Prinsip KLT yaitu pemisahan komponen-komponen berdasarkan perbedaan adsorpsi atau partisi oleh fase diam dibawah gerakan pelarut pengembang. Prinsip kerja yang lainnya yaitu memisahkan sampel berdasarkan perbedaan kepolaran antara sampel dengan pelarut yang digunakan. Teknik ini biasanya menggunakan fase diam dari bentuk plat silica dan fase geraknya disesuaikan dengan jenis sampel yang ingin dipisahkan. Larutan atau campuran larutan yang digunakan dinamakan eluen. Proses eluen terjadi karena komponen yang akan ditentukan merupakan bercak yang tidak bergerak. Eluen yang baik adalah eluen yang bisa memisahkan senyawa dalam jumlah yang banyak dan ditandai dengan munculnya noda, tujuan penjenuhan chamber adalah untuk menghilangkan uap air atau gas lain yang mengisi fase penyerap yang akan menghalangi laju eluen. Semakin dekat kepolaran antara sampel dengan eluen maka sampel akan semakin terbawa oleh fase gerak tersebut. Pada proses pemisahan dengan kromatografi lapis tipis, terjadi hubungan kesetimbangan antara fase diam dan fasa gerak, dimana ada interaksi antara permukaan fase diam dengan gugus fungsi senyawa organik yang akan diidentifikasi yang telah berinteraksi dengan fasa geraknya. Kesetimbangan ini dipengaruhi oleh tiga faktor, yaitu  kepolaran fase diam, kepolaran fase gerak, serta kepolaran dan ukuran molekul.

Praktikum kromatografi ini menggunakan silica gel karena silica gel ini bersifat polar dan salah satu absorban yang bisa digunakan pada kromatografi lapis tipis. Silika gel yaitu satu padatan organik yang mempunyai situs aktif gugus silanol (Si-OH) dan siloksan (Si-O-Si) di permukaan serta sifat fisik sepesti kestabilan mekanik, porositas dan luas permukaan. Dengan adanya gugus OH yang mempu membentuk ikatan hidrogen dengan gugus yang sama dari molekul yang lain menyebabkan silika dapat digunakan sebagai pengering dan fase diam pada kolom kromatografi untuk senyawa organik. Silika gel ini menghasilkan perbedaan dalam efek pemisahan yang tergantung kepada cara pembuatannya. Selain itu harus diingat bahwa penyerap yang berpengaruh nyata terhadap daya pemisahnya.

BAB IV

KESIMPULAN

 

Berdasarkan hasil praktikum “Kromatografi Lapis Tipis (KLT)” maka dapat disimpulkan bahwa :

1.       Kromatografi lapis tipis merupakan suatu metode pemisahan campuran berdasarkan perbedaan distribusi antara dua fase yaitu fase diam dan fase gerak.

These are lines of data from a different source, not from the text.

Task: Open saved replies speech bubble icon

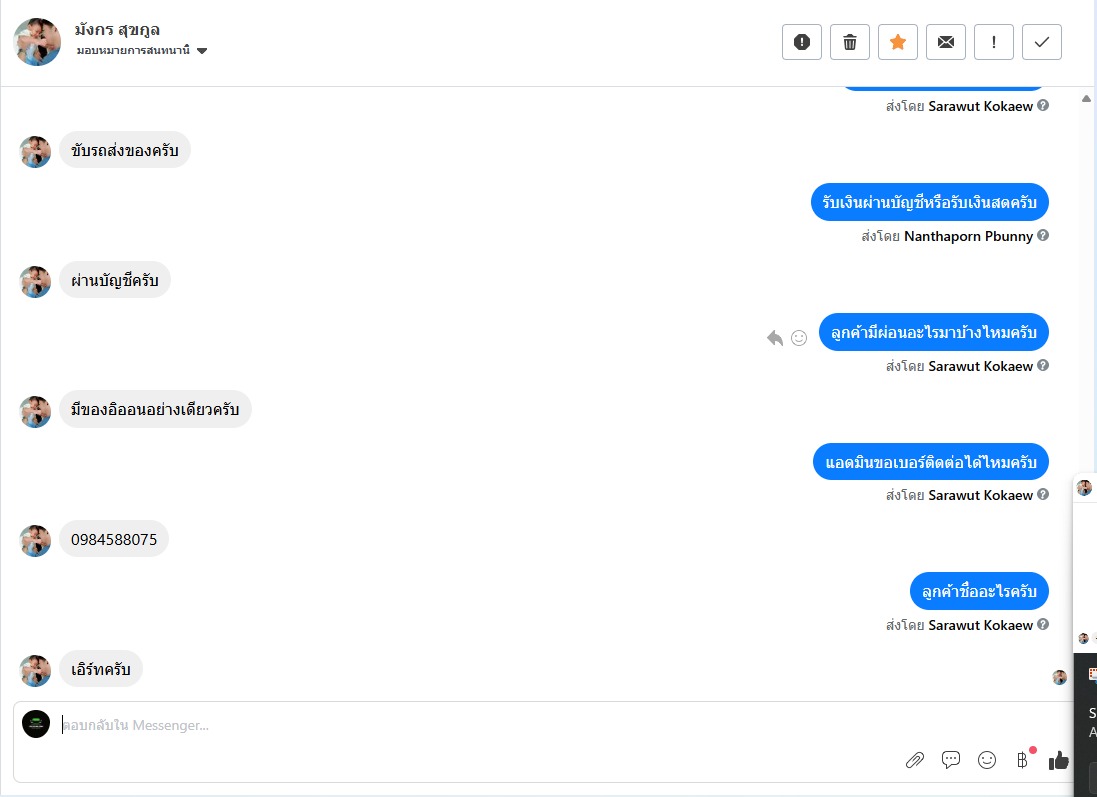Action: click(951, 760)
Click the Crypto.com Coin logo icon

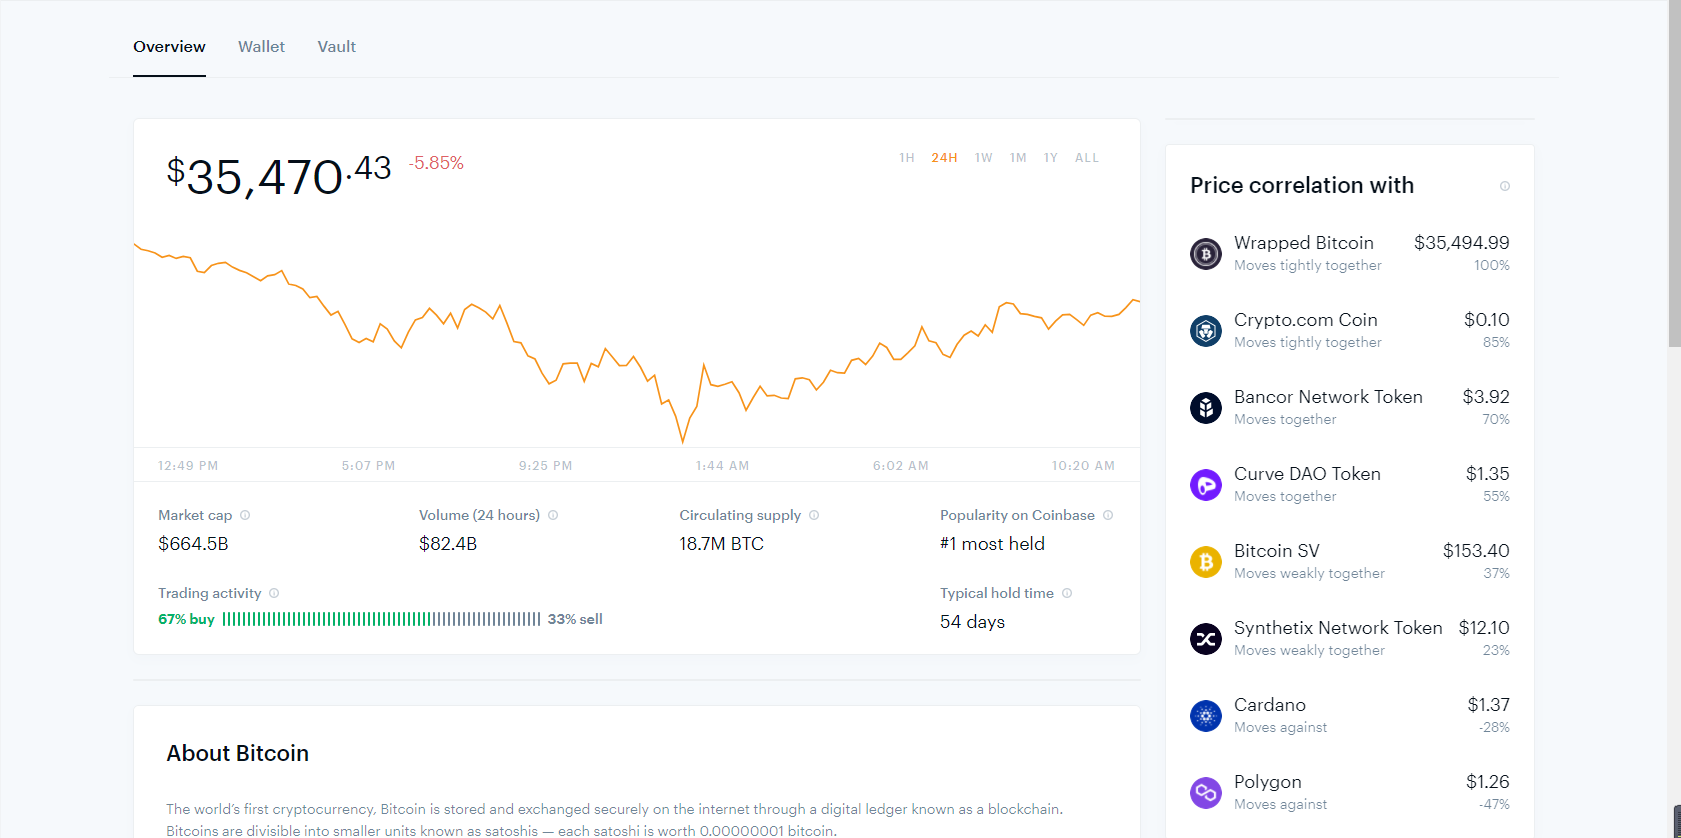(1205, 331)
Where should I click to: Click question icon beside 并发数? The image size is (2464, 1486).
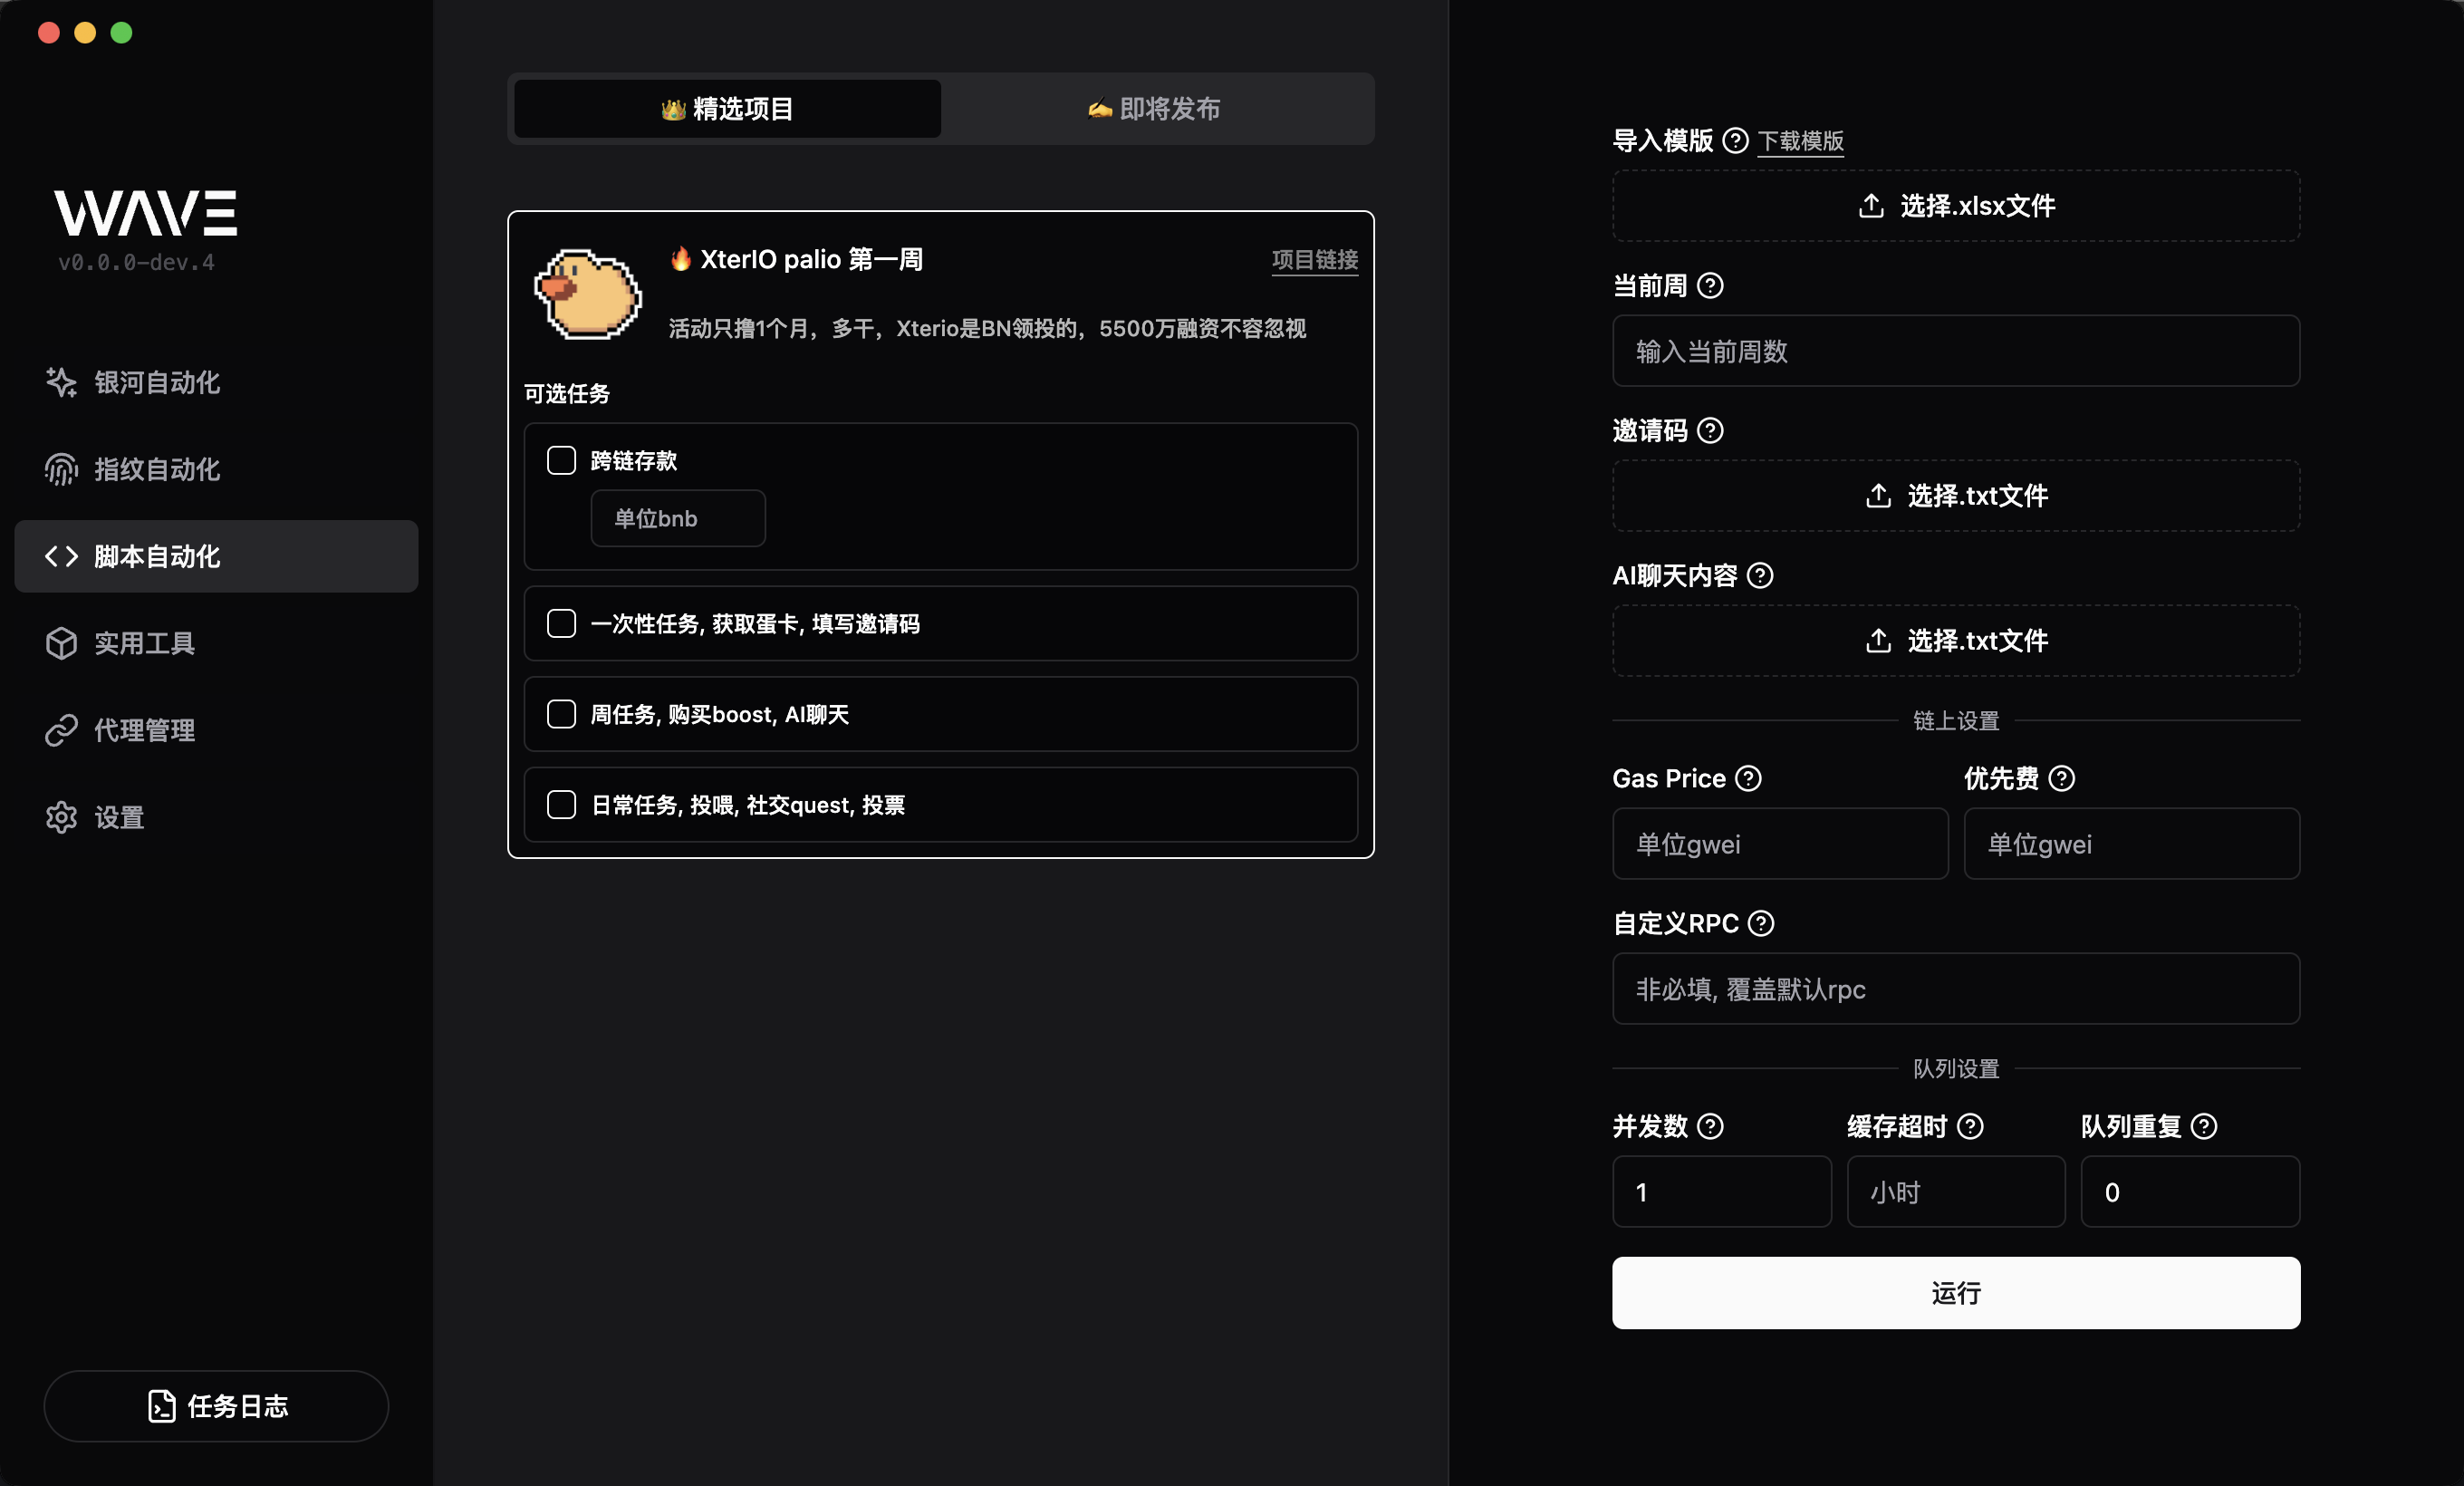(1710, 1127)
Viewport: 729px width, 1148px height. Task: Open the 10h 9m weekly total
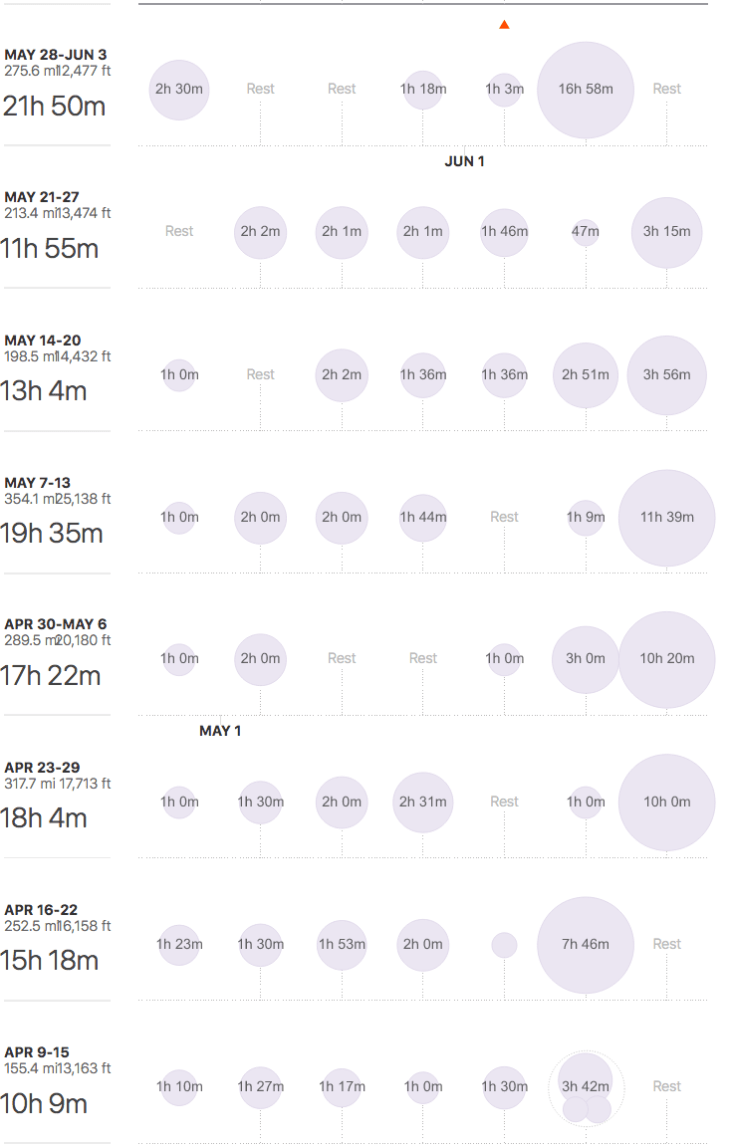click(45, 1104)
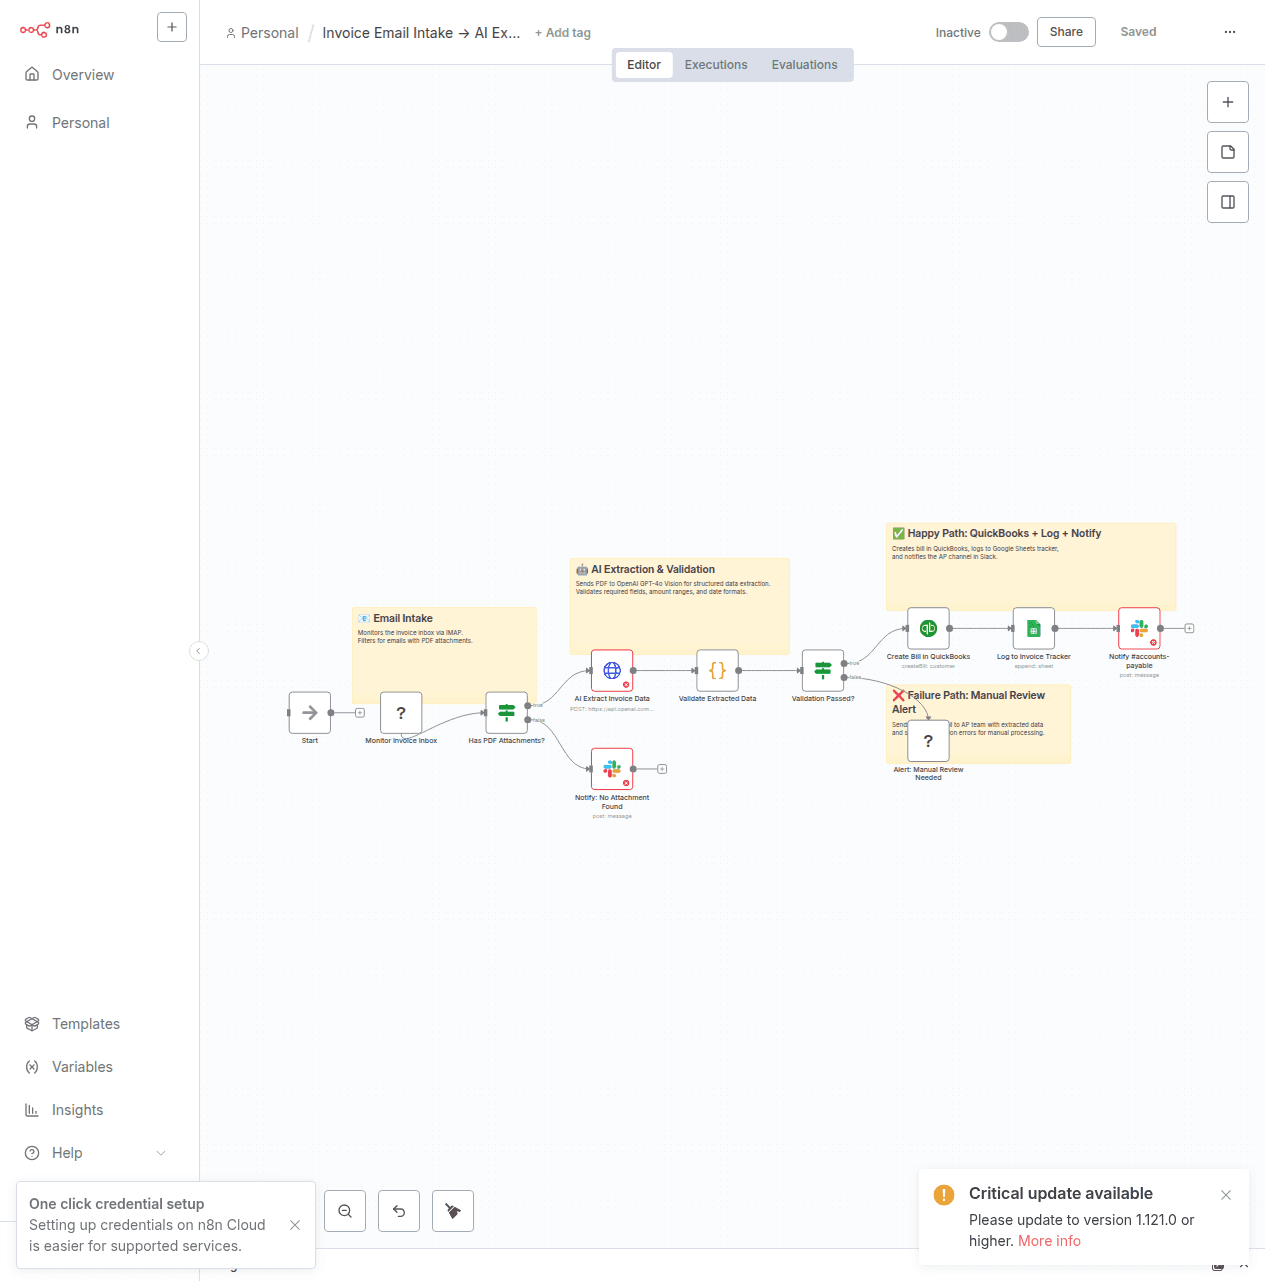Switch to the Executions tab

[x=716, y=64]
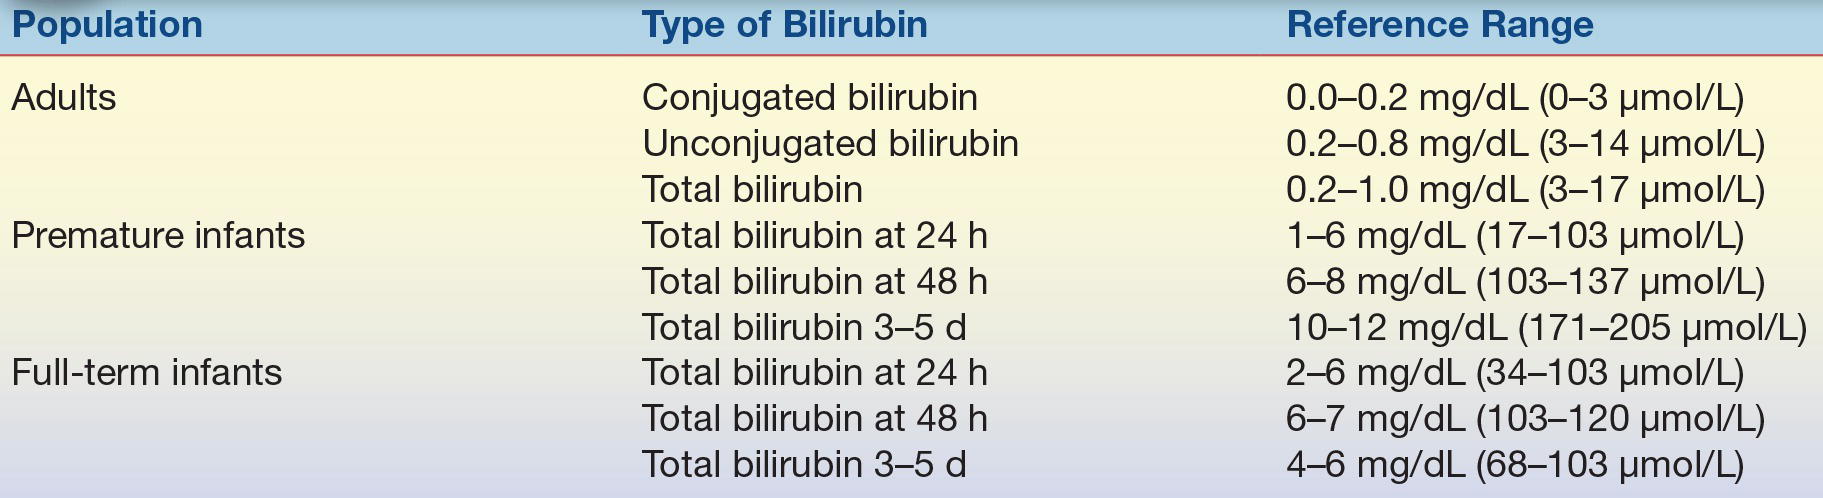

2.       KLT terdiri atas 2 fase yaitu fase diam bersifat polar sedangkan fase gerak bersifat nonpolar atau semipolar.

3.       Prinsip KLT yaitu pemisahan komponen-komponen berdasarkan perbedaan adsorpsi atau partisi oleh fase diam dibawah gerakan pelarut pengembang.

4.       Dalam percobaan ini untuk fase geraknya kita menggunakan bahan butanol,

etil asetat dan air dengan perbandingan 1:5:4.

5.       Rf merupakan nilai dari jarak relative pada pelarut.

DAFTAR PUSTAKA

 

David. 2010. Pengantar Kromatografi. Bandung: Institut Teknologi Bandung Press.

Fessenden R.J dan J.S Fessenden., 2003, Dasar-dasar kimia organik. Jakarta. Erlangga

Gandjar, Ibnu Gholib dan Abdul Rohman., 2007,Kimia Farmasi  Analisis. Pustaka pelajar. Yogyakarta.

Soebagio., 2002. Kimia Analitik. Universitas Negeri Makassar Fakultas MIPA. Makassar.